Hohentrüdingen

Geschichte und Geschichten eines Dorfes

Über den Flurer

Gemeindediener
Ein Gemeindediener

In manchen Dörfern unserer Heimat im Hahnenkamm war bis in die jüngste Zeit herein für den Gemeindediener die Bezeichnung Flurer oder Flur gebräuchlich. Dieser ursprüngliche Name für den Inhaber eines wichtigen Amtes der alten Dorfgemeinde läßt uns in eine Zeit zurückblicken, in der die wesentlichen Aufgaben des Gemeindedieners nicht wie heutzutage im Dorf selbst - etwa als Bote des Bürgermeisters - sondern draußen in der freien Flur, im Feld, auf Wiesen und Weiden, oft auch im Wald lagen. Im Bewußtsein, sogar der ältesten Dorfbewohner, ist freilich die Erinnerung an diesen Dienst in Feld und Flur nur noch wie ein ferner Schall geblieben.

In alten, vergilbten Dorfordnungen findet sich für den Flurer noch bisweilen auch die Bezeichnung Flurhey. Das mittelhochdeutsche Tätigkeitswort heilen bedeutet "pflegen, pflanzen, aufziehen, hegen, schützen." Es ist auch in unserer Heimat einmal in Gebrauch gewesen. Eine Hechlinger Waldordnung aus dem Jahre 1562 spricht von "Hölzern in der Hey". Sie meint damit die jungen Schläge des abgeholzten, gemeindeeigenen Laubwaldes aus dessen Stockaustrieben man das Brenn- und Zäunholz gewann und die in der Regel "bis ins fünfte Laub" (fünf Jahre) geheyt, das heißt gehegt und geschützt wurden. Es war verboten, in diesen Hölzern "in der Hey" zu grasen oder sie zu beweiden, damit die jungen Triebe sich gut aus dem Stock entwickeln konnten.

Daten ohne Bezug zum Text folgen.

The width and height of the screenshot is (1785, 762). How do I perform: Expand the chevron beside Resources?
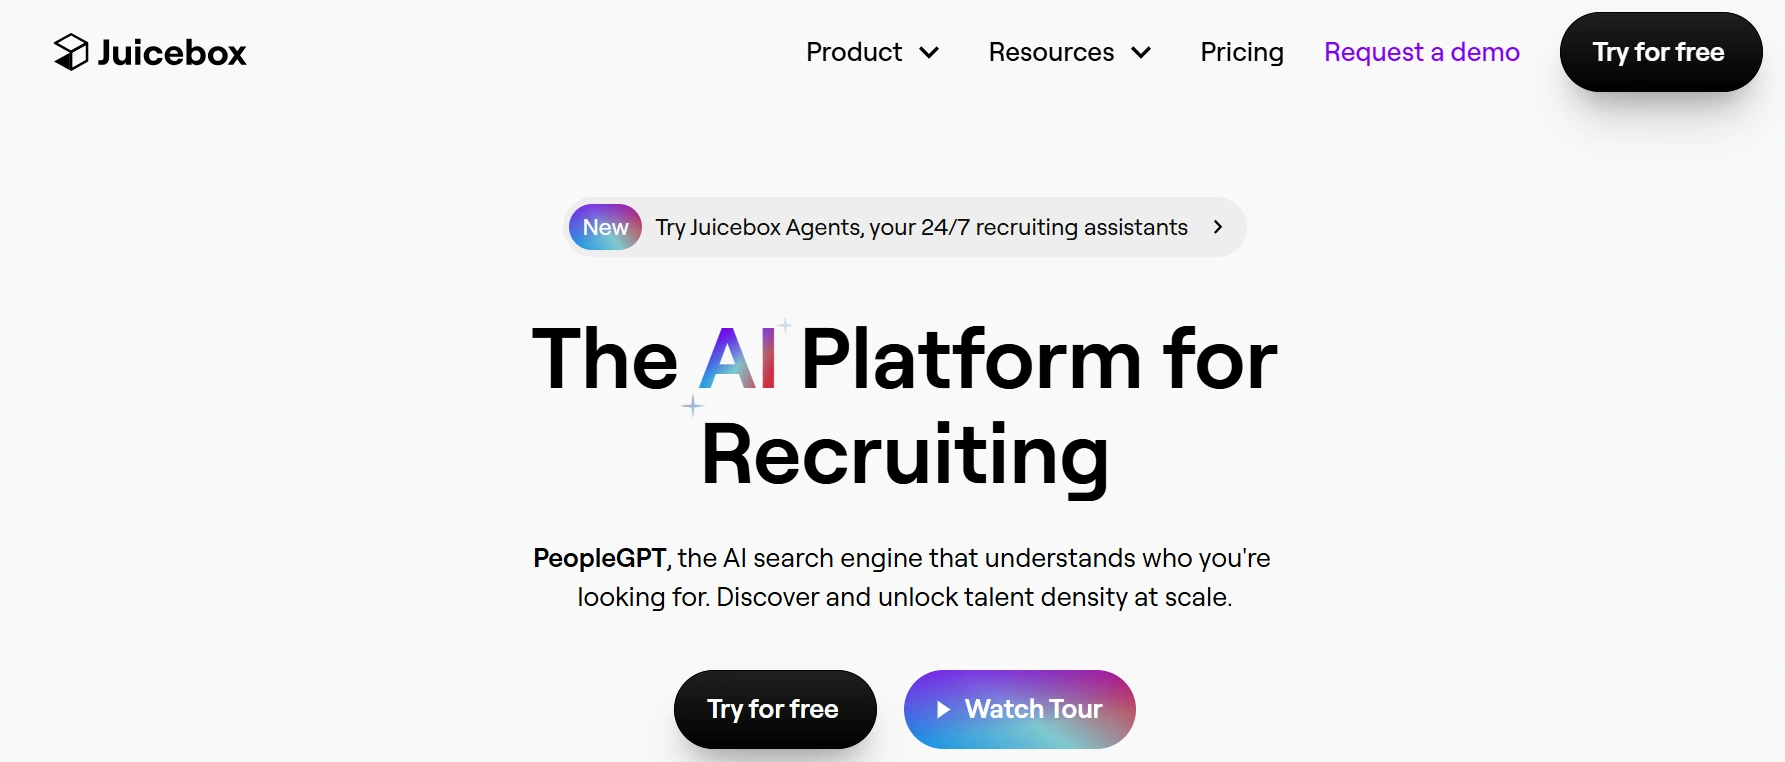(x=1141, y=53)
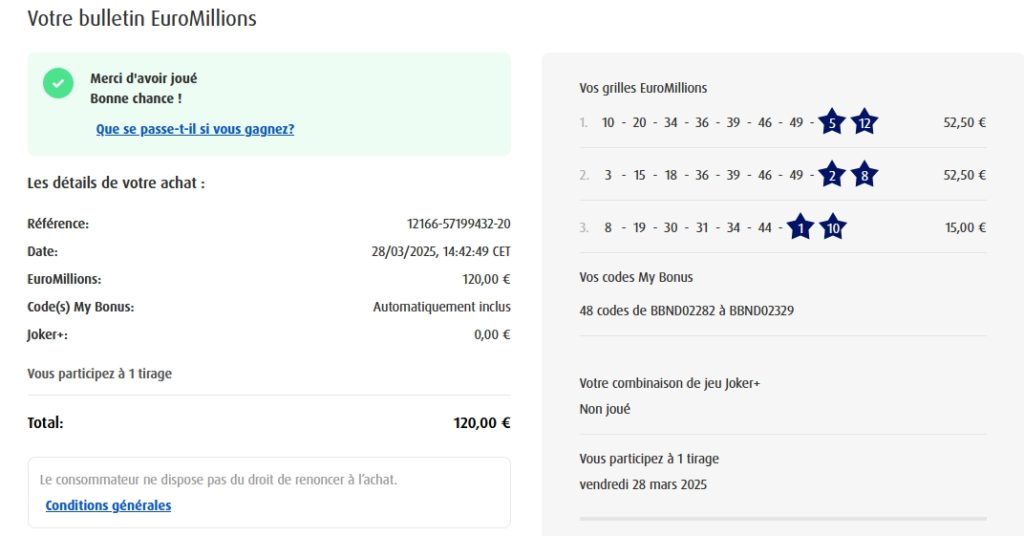Select star number 2 in grid 2
The width and height of the screenshot is (1024, 536).
(x=831, y=175)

Da dieses Wort heyen auch den Sinn von "schützen" hatte, wird verständlich, daß statt der Bezeichnung Flurhey auch oft Dorfordnungen vom Flurschützen die Rede ist. Ein Flurschütz ist aber nicht etwa ein Schütze, der mit einer Flinte oder Pistole durch das Feld schreitet und durch Schreckschüsse die Vögel verjagt, wie das in Weinanbaugebieten der Fall war, sondern eine von der Gemeinde beauftragte Person, die die Ordnung in Feld und Flur zu hüten, zu schützen hatte. Da der Flurer in der Regel für die gesamte Gemeinde arbeitete, ihr diente und von ihr auch besoldet wurde, erhielt er mancherorts den ehrenvollen Namen "der Gemeinde Knecht".

Vom Flurzwang

Nur erhebt sich freilich die Frage: Welche Ordnung draußen in der freien Flur galt es denn da zu überwachen? Hat sich denn diese Ordnung in Feld und Flur nicht von selbst ergeben? Mit der Flurbereinigung nach dem Zweiten Weltkrieg ist der endgültige Durchbruch zur goldenen Freiheit für die bäuerliche Arbeit auf dem Feld erfolgt, die letzte Gebundenheit an altüberlieferte Wirtschaftsweisen gefallen. Ein wohlausgebautes Wegenetz ermöglicht jedem Landwirt freien Zugang zu seinen großräumigen Grundstücken; keiner braucht mehr über Acker und Wiesen des Nachbarn zu fahren. Jeder kann auf seinen Feldern anbauen, wann und was er will. Jeder kann säen und ernten, wann er es für richtig hält. Keiner muß mehr Rücksicht auf eine in der Flur herumziehende Herde nahmen, denn es gibt sie längst nicht mehr.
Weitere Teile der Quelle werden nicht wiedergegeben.